The problem is, the White Bluffs bladderpod doesn’t just grow on federal lands. It also grows on Washington farms. Listing it as “endangered” would mean that farmers have to deal with the laws and regulations protecting endangered species, something farmers would like to prevent. One of the biggest threats to the bladderpod is agricultural development. It grows best in arid areas. That’s why the federal government plans to step in and protect the plant.
Here’s where things get controversial. There’s another species of bladderpod in Washington: the Columbia bladderpod, also known as Douglas’ bladderpod. It is not threatened. The White Bluffs bladderpod is classified as a sub-species of the Columbia bladderpod. And some farmers and scientists believe it is not a separate species as Anna King recently reported.

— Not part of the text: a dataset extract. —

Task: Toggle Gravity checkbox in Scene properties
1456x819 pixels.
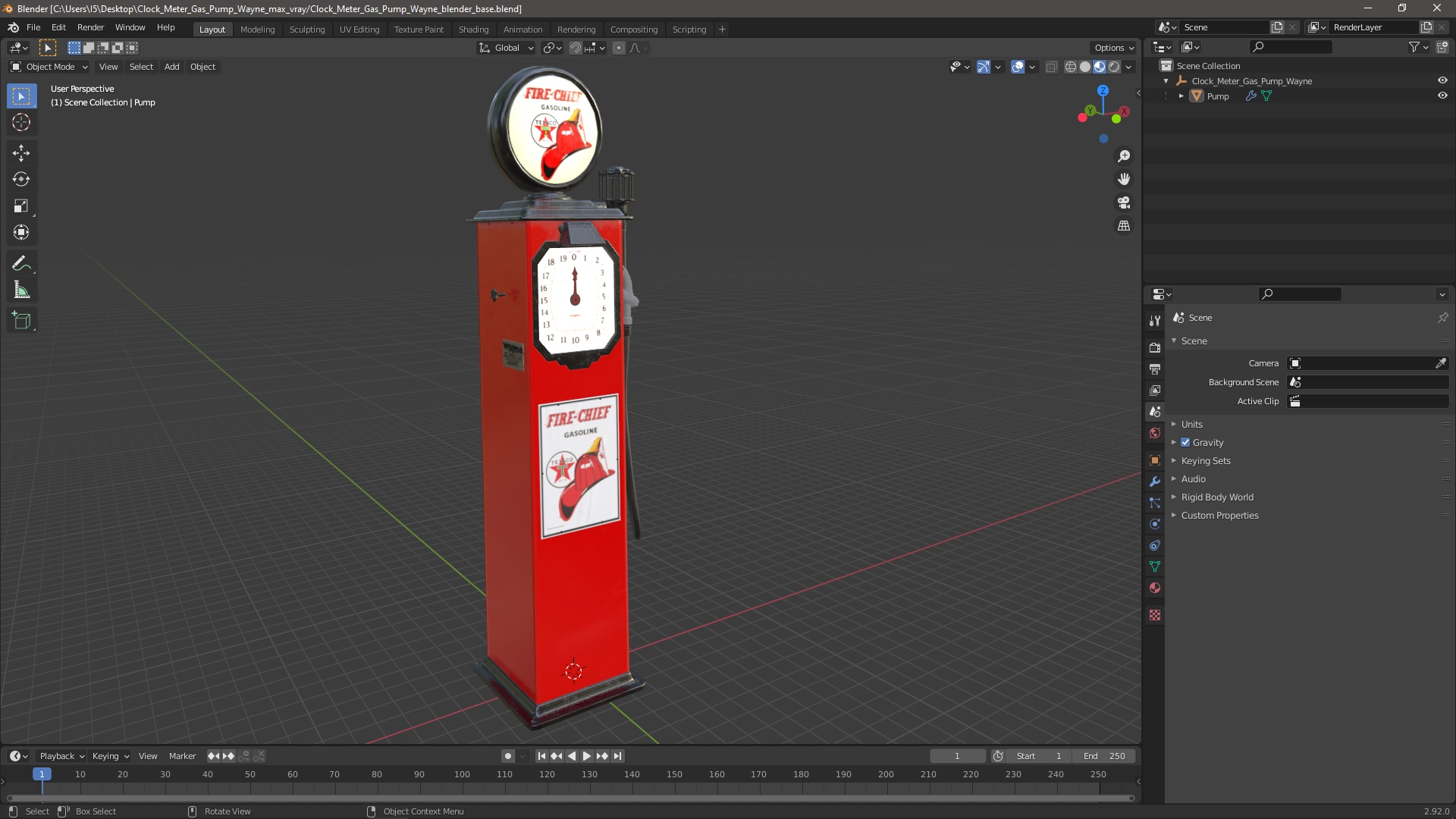Action: click(1187, 442)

What this means is that the White Bluffs bladderpod might not be endangered. Instead, it might just be part of a common Washington species with a slightly different appearance based on where it grows. The federal government says this isn’t the case. The two plants look similar, and some experts say genetic testing is inconclusive. The question isn’t likely to be settled soon.
But what makes the White Bluffs bladderpod worth protecting? Why is it important? The truth is, we don’t know much about the bladderpod. And that’s what makes researchers want to protect it. Scientists aren’t certain, for example, what types of insects pollinate it. That could mean the bladderpod’s destruction may have wider consequences.